The Hop-On/Hop-Off Tour enabled us to explore the best of Vancouver at our own pace, focusing on areas that most interest us. We not only learned a bit of history; we also heard some interesting stories about these places that the drivers shared
The Hop-On/Hop-Off Tour came with some upgrade options. We chose a 30-minute cruise at Coal Harbour on a 10-passenger ultra-quiet and pollution-free 100% electric boat.
As the boat cruised around the harbour, we enjoyed listening to Captain Irwin, our friendly, knowledgeable guide. He shared informative facts about Vancouver’s stunning skyline and attractions within our eyesight, interspersed with his unique humour. He even dove deep into some of the city’s architectural points, landmarks and indigenous history.
The 30-minute tour came with a bonus, the opportunity to watch seaplanes landing and taking off at the harbour and the cruise ship terminal – a stunning view and educational experience.
The City Route of the Hop-On/Hop-Off Tour also took us to Stanley Park.
Stanley Park, a vast verdant oasis in the heart of an urban landscape, has plenty to offer. We could have spent the whole day there if we had more time. There’s so much to experience and enjoy – a game of pitch and putt, a ride on Stanley Park train over a 2 kilometre track that winds through the forest, a stunning view of the Lion’s Gate bridge, relaxing on the beach, or dinner in one of the park’s classic restaurants.

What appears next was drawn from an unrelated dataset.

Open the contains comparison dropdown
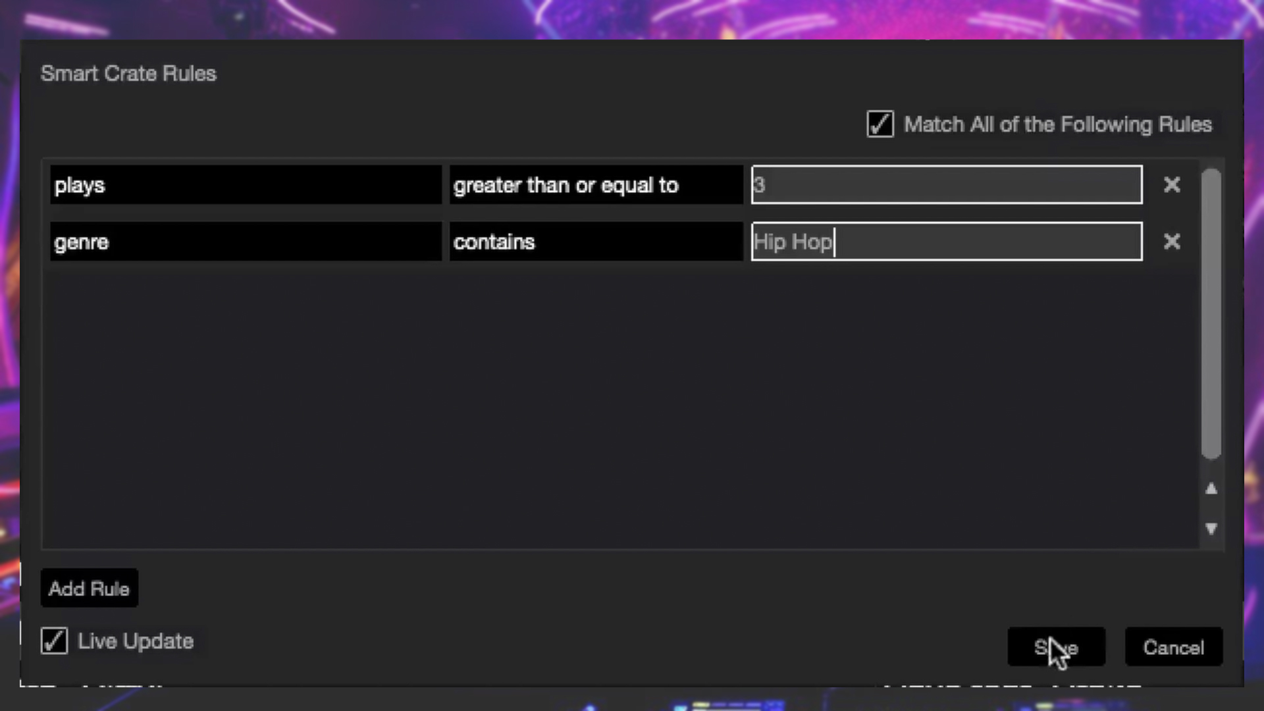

There are so many things to do, and one could either join a tour or explore it on their own. Or, as mentioned earlier, rent a bike for about an hour and cycle around the seawall surrounding the park. In our case, we decided to leverage the hop-on/hop-off stops to explore the various parts of the park.
The Vancouver Aquarium, Canada’s largest aquarium, is also at the park. We had visited this before and decided to skip this time. If you are considering to visit, you can buy your pass online to avoid the long queues.
Granville Island was an industrial wasteland transformed into Vancouver’s premier artistic and cultural hub, which attracts millions of visitors each year.
The island has a public food market, theatre, restaurants, an art school, a brewery, a distillery. You could also find many cultural venues that host numerous performing arts and cultural festivals year-round.
The public market houses rows upon rows of vendors’ stalls selling produce, seafood, meat, baked goods, and gourmet food – a popular place for locals and visitors. If you are lucky, you may also find some artisan cottage-industry food and handmade crafts sold on a rotating schedule.
After going around the public market, we were ready for a hearty late lunch and decided to feast on the city’s famous fish and chips, crispy calamari, and fresh coleslaw on one of the seafood restaurants in the area.
Our last stop on our hop-on/hop-off tour was Gastown, the oldest suburb in Vancouver. Here is where you would feel the city’s past, walk on cobblestone paths, and view stunning architecture. One of its major attractions is the iconic steam clock which has quite an interesting, and a bit controversial story. The city built it as a monument with an alternative purpose of keeping the homeless from sleeping on a warm spot.
Another way to see all that Gastown offers would be to take advantage of one of the walking tours. After the tour, you could have a nice meal at one of the neighbourhood’s arrays of excellent places to eat and drink. In our case, however, the hearty lunch we had at Granville Island left no more room for this.
There you have it – a full 1 day Vancouver itinerary. As you can see, there are a lot of things you can accomplish even with limited hours in Vancouver. And to ensure that you have a good record of your experience, we recommend you bring your camera with you.
If you have more time to spend, there are quite a lot of other attractions in the area. You can also venture outside of the city like Vancouver Island, Whale Watching, Suspension Bridges (either at Capilano or Lynn Canyon). There are countless tours you can exploit!